# Estratto selezionato
= = = = =

Pubblicato: mar, 10 Gen , 2023

La rivolta dell’Iran che non si ferma

Ordinate altre esecuzioni capitali, ma l’onda rivoluzionaria prosegue

Il cappio degli ayatollah continua a pendere, terribile e spietato, davanti a chiunque si opponga, denunciando la violenza del regime e rivendicando libertà fondamentali. Cresce senza sosta il numero dei manifestanti uccisi in Iran durante le proteste iniziate lo scorso 16 settembre, dopo la morte di Mahsa Amini. Esibire il proprio dissenso è già un motivo per finire impiccati. Ma il governo invoca anche il reato di ‘Muharebeh’ (guerra contro Dio), fattispecie tanto vaga quanto frequente per annientare i dissidenti.

= = = = =

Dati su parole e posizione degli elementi
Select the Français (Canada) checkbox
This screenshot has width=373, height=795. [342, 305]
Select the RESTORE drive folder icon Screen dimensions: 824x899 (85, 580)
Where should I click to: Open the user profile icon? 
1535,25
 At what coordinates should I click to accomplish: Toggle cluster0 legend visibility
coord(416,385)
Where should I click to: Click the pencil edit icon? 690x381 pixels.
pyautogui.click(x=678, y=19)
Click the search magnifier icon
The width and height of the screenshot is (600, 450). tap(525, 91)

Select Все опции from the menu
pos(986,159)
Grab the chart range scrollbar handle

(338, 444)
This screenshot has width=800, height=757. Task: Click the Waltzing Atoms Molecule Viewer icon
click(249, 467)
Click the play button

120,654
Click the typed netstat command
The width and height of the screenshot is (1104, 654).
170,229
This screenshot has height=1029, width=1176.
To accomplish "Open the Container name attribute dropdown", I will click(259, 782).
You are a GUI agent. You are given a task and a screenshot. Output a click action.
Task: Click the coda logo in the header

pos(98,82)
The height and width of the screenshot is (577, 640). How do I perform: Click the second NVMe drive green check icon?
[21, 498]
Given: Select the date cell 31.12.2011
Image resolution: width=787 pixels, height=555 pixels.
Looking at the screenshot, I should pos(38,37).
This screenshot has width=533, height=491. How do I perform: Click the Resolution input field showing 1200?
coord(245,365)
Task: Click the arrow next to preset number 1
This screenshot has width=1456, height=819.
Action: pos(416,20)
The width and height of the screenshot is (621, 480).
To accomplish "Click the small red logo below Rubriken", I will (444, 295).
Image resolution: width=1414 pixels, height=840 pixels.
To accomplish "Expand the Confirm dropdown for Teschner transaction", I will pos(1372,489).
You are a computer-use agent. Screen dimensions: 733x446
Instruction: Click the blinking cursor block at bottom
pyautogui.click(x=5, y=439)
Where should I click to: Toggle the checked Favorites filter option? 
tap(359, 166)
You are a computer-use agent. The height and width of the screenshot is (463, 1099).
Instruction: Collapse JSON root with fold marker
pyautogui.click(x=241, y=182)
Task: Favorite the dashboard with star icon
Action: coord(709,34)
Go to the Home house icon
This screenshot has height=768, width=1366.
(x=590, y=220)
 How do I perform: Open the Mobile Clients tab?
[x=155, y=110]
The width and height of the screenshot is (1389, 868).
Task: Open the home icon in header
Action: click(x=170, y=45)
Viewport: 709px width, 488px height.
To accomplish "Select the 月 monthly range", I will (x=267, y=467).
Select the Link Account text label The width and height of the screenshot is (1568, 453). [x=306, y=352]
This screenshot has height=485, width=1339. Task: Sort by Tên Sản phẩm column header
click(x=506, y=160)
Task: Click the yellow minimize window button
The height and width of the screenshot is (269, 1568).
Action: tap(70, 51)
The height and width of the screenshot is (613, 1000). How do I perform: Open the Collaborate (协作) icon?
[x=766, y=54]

= = = = =

# Cosa fare
Secondo l'articolo sulla rivolta in Iran, in quale giorno sono iniziate le proteste?

# Risultato
Il 16 settembre, dopo la morte di Mahsa Amini.